Der neue C-HR+ von Toyota hat sich als eines der überzeugendsten elektrischen Crossover-Modelle in seinem Sortiment herausgestellt und markiert eine bemerkenswerte Verschiebung im Ansatz des Autoherstellers zur Elektrifizierung. Die Vierradantriebsvariante, die auf dem Erbe des vorherigen C-HR-Modells aufbaut, zeigt verbesserte Agilität, Leistung und Effizienz. Mit einer realen Reichweite von etwa 400 Kilometern bietet das Fahrzeug ein Gleichgewicht zwischen Praktikabilität und Fahrdynamik, das ein breiteres Publikum anspricht. Dies geschieht zu einer Zeit, in der Toyota sich zunehmend vollständig auf elektrische Plattformen konzentriert und sich von Hybridlösungen entfernt, die seine Strategie schon lange definiert haben.
Der C-HR+ wurde unter veränderten Marktbedingungen eingeführt, insbesondere in Slowenien, wo staatliche Subventionen für Elektrofahrzeuge auslaufen. Als Ergebnis ist die Erschwinglichkeit des Fahrzeugs zu einem wichtigen Verkaufsargument geworden. Das Basismodell mit Hinterradantrieb kostet rund 43.000 Euro, was es im Vergleich zu anderen Elektrofahrzeugen im Segment zugänglicher macht. Die Vierradantriebsversion, die zwar etwas teurer ist und etwa 7.500 Euro kostet, bietet verbesserte Leistung und Vielseitigkeit, insbesondere unter schwierigen Fahrbedingungen.
Der C-HR+ verfügt über eine 72 kWh Batterie, die einen getesteten Energieverbrauch von etwa 17 kWh pro 100 Kilometer liefert.

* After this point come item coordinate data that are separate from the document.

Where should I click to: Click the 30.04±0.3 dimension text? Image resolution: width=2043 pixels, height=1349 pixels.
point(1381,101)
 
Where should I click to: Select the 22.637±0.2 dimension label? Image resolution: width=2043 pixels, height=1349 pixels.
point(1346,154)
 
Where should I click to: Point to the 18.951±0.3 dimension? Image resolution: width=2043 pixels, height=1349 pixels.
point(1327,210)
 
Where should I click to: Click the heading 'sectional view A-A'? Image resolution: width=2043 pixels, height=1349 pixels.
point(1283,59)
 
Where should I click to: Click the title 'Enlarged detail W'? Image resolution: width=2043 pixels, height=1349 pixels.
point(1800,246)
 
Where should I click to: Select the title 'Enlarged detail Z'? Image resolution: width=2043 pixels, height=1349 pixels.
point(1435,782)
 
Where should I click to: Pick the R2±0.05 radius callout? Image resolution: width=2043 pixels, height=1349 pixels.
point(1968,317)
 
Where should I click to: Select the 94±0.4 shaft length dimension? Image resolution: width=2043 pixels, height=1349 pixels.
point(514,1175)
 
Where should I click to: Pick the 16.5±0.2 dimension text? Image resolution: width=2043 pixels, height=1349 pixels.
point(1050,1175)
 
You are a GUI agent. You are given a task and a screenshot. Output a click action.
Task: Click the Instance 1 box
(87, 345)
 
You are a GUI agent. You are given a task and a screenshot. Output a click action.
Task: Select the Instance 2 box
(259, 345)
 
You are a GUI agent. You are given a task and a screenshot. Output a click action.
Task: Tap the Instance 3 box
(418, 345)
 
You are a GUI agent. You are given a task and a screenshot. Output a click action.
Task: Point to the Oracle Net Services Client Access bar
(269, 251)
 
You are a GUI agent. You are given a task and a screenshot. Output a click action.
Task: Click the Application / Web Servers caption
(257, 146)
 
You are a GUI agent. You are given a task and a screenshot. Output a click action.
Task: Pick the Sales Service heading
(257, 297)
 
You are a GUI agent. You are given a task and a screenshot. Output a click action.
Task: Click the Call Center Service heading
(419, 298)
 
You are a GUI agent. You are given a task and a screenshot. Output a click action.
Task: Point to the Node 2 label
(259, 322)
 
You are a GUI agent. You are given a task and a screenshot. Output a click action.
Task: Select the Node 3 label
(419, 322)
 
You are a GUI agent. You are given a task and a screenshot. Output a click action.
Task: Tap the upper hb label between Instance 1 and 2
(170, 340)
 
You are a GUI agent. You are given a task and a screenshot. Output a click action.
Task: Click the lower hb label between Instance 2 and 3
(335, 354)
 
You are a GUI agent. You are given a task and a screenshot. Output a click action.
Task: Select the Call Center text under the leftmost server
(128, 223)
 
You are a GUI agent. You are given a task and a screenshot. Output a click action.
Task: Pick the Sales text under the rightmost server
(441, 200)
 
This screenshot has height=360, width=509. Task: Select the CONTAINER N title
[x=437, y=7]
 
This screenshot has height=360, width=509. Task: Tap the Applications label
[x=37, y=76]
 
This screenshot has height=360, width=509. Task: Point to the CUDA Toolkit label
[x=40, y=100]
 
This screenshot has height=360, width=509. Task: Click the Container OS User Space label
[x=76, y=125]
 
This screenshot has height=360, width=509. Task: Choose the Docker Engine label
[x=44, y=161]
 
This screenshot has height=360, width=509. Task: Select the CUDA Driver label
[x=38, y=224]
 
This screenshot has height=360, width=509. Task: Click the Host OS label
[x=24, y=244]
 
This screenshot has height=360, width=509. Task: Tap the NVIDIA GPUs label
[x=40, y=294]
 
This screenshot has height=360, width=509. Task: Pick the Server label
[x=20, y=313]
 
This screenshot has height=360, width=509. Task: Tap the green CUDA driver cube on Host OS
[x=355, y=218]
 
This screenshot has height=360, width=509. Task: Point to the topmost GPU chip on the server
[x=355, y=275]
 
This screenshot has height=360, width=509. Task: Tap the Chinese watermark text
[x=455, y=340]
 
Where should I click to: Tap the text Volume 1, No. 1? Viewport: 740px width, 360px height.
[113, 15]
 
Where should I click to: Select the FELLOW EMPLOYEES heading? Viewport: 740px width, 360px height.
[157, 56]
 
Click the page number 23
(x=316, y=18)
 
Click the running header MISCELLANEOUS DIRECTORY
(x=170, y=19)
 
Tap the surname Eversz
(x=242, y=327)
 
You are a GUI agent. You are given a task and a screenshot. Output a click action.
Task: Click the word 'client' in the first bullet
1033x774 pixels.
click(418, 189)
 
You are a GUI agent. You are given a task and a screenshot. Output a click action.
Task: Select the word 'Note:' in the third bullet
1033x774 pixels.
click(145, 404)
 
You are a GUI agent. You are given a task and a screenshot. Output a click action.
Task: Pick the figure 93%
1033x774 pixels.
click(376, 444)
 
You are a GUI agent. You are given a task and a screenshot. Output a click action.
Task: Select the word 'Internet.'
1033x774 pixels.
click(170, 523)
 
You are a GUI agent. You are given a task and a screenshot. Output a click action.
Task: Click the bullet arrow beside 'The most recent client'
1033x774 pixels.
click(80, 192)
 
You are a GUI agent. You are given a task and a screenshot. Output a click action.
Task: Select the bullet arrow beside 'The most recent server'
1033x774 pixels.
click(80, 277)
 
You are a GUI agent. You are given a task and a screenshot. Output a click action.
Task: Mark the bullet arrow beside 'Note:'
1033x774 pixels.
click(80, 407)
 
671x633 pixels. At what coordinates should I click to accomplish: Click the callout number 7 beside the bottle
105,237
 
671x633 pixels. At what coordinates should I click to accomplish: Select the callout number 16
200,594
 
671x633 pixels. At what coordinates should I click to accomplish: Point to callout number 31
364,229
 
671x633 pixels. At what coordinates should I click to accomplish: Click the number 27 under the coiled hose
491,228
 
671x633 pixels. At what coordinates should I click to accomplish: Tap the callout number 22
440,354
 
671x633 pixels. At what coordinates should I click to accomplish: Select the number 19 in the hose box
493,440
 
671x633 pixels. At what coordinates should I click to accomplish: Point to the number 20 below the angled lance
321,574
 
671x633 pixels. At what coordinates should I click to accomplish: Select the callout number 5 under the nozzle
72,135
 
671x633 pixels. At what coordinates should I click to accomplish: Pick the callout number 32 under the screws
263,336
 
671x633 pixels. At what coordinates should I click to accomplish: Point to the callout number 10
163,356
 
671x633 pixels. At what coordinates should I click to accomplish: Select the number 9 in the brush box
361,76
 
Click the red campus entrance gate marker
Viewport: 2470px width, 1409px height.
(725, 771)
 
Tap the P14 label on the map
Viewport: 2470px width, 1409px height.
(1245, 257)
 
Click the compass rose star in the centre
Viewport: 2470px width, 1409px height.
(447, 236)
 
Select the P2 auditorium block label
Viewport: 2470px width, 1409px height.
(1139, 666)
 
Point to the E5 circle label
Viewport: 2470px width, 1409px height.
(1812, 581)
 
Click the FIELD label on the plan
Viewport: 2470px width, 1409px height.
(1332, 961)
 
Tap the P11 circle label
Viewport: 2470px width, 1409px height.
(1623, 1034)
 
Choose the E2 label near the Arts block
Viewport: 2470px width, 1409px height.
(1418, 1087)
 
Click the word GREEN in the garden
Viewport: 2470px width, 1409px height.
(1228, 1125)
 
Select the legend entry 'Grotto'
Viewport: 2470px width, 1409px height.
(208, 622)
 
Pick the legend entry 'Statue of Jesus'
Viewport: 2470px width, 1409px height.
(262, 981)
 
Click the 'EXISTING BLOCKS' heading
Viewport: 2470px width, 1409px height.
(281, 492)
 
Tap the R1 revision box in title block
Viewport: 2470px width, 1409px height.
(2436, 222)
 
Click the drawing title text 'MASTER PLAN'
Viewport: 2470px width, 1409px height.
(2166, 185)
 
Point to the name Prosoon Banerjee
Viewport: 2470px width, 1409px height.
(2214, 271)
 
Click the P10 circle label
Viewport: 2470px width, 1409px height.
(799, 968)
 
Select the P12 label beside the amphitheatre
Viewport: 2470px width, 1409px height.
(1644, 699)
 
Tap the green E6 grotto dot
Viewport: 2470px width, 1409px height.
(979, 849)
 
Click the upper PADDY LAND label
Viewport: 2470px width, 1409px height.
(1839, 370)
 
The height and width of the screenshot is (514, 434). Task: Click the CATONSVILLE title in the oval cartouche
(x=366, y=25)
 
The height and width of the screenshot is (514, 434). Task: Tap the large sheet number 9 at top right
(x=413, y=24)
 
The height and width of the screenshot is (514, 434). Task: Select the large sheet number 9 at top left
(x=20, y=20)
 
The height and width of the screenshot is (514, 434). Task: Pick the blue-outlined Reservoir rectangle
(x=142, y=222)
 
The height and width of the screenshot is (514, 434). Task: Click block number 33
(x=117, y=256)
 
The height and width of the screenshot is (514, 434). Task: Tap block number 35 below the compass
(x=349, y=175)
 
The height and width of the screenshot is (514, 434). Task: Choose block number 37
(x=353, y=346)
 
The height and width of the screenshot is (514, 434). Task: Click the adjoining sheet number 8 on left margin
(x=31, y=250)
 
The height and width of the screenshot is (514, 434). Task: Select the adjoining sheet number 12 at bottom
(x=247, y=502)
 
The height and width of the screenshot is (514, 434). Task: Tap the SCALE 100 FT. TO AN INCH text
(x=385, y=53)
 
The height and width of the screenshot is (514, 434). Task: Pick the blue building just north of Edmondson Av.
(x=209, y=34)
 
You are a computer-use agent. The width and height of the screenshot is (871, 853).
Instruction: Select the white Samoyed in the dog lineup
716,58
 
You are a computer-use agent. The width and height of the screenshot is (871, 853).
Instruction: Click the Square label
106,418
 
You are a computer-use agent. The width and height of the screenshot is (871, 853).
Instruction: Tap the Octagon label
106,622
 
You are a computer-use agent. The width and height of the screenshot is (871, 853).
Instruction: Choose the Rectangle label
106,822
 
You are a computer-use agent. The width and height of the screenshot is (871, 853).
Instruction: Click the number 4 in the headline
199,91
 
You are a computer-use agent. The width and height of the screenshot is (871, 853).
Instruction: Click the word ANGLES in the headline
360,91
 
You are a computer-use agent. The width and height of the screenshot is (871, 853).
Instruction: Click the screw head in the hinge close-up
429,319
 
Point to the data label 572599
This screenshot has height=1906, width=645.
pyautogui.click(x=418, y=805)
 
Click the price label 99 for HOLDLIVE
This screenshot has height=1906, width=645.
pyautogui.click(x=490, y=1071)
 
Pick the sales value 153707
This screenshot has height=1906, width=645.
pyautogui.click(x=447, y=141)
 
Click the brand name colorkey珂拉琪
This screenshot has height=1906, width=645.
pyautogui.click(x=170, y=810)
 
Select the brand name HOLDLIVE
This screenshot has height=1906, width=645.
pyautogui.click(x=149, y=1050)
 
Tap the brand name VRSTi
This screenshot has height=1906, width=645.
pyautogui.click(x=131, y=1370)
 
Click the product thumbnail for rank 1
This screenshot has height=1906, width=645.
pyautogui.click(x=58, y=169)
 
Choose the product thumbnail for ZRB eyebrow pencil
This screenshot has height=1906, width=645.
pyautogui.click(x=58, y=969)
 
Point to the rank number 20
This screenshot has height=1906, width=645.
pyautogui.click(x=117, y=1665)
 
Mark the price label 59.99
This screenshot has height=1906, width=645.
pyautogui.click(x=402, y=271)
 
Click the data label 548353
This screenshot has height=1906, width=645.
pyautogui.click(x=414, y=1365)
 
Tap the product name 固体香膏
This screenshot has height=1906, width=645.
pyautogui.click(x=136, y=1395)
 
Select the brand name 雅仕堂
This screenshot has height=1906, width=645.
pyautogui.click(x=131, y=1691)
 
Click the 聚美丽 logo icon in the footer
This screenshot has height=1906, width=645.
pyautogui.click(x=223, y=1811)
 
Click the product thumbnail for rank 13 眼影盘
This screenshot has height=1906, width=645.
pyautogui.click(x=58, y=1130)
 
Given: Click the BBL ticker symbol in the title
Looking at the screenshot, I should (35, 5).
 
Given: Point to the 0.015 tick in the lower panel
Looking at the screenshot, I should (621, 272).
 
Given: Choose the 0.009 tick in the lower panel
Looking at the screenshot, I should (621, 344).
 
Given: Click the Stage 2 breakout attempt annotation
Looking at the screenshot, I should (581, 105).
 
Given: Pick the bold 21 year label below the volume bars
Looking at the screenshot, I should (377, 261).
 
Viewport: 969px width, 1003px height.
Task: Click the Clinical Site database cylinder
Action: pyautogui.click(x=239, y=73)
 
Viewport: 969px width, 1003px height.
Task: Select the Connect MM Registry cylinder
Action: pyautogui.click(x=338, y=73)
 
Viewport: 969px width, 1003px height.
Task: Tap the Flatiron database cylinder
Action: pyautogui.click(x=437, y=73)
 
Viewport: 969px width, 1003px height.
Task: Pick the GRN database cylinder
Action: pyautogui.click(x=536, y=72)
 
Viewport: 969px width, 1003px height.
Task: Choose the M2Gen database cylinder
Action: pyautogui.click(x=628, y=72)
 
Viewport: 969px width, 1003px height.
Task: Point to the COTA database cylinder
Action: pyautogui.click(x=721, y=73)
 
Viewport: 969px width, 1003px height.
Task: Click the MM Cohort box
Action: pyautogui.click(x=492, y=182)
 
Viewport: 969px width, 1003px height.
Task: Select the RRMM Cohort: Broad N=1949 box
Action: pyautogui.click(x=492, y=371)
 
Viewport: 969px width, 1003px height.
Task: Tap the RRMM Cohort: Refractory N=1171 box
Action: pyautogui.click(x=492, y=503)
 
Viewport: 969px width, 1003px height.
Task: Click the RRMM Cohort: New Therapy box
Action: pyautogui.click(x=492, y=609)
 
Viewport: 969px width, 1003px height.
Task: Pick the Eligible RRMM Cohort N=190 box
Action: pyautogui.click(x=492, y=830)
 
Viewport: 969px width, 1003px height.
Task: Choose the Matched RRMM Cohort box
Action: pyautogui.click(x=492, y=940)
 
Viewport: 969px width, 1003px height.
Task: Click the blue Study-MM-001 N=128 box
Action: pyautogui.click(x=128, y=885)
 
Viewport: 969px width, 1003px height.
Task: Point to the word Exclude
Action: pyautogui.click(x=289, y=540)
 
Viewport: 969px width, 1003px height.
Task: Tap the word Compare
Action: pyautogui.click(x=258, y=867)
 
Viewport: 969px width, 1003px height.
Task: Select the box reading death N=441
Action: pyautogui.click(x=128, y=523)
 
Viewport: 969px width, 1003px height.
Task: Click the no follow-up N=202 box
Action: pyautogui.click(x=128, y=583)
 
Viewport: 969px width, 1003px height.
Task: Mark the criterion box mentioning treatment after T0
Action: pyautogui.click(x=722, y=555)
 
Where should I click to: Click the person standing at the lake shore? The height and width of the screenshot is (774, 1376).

Seine Schnellladekapazität wurde ebenfalls deutlich verbessert, so dass das Fahrzeug in nur zehn Minuten über 100 Kilometer Reichweite gewinnen kann. Während der Tests zeigte das Auto eine durchschnittliche Ladeleistung zwischen 37% und 64% mit einem Ladestand von 124 kW, wobei die Spitzenleistung 160 kW erreichte. Diese Verbesserungen unterstreichen die Bemühungen von Toyota, eines der Hauptanliegen potenzieller Käufer anzugehen: Ladegeschwindigkeit und Komfort. Trotz dieser Fortschritte ist der C-HR+ nicht ohne Nachteile.
Der Innenraum ist zwar funktional, ist aber etwas begrenzt, insbesondere im hinteren Sitzbereich. Das kompakte Design führt auch zu einem kleineren Öffnungswinkel für die Hintertüren, was den Ein- und Ausgang für größere Passagiere weniger bequem machen kann. Zusätzlich trägt die Allradantriebskonfiguration zu einem höheren Preis und einer etwas geringeren Reichweite im Vergleich zur Hinterradantriebsvariante bei. Diese Kompromisse werden jedoch durch die Gesamtleistung und den Komfort des Fahrzeugs ausgeglichen.
Die Einführung des C-HR+ fällt zusammen mit einem breiteren Trend in der Automobilindustrie hin zu vollelektrischen Fahrzeugen. Das C-HR+ ist ein Modell, das mit einem Touchscreen ausgestattet ist, der über ein Rotationszifferblatt mit Bedienelementen betrieben wird.
Toyota hat seine Investitionen in elektrische Plattformen beschleunigt, angetrieben sowohl durch die Marktnachfrage als auch durch regulatorischen Druck. Der Erfolg des bZ4X in Märkten wie Norwegen deutet darauf hin, dass das Unternehmen in der globalen Elektrofahrzeugbranche an Bedeutung gewinnt. Der C-HR+, mit seiner ausgewogenen Mischung aus Leistung, Effizienz und Erschwinglichkeit, stellt einen weiteren Schritt vorwärts in dieser Entwicklung dar.
Ob durch eine verbesserte Ladeinfrastruktur, eine bessere Reichweite oder wettbewerbsfähigere Preise, das Fahrzeug unterstreicht Toyotas fortlaufende Anpassung an die Herausforderungen und Chancen der Ära der Elektromobilität.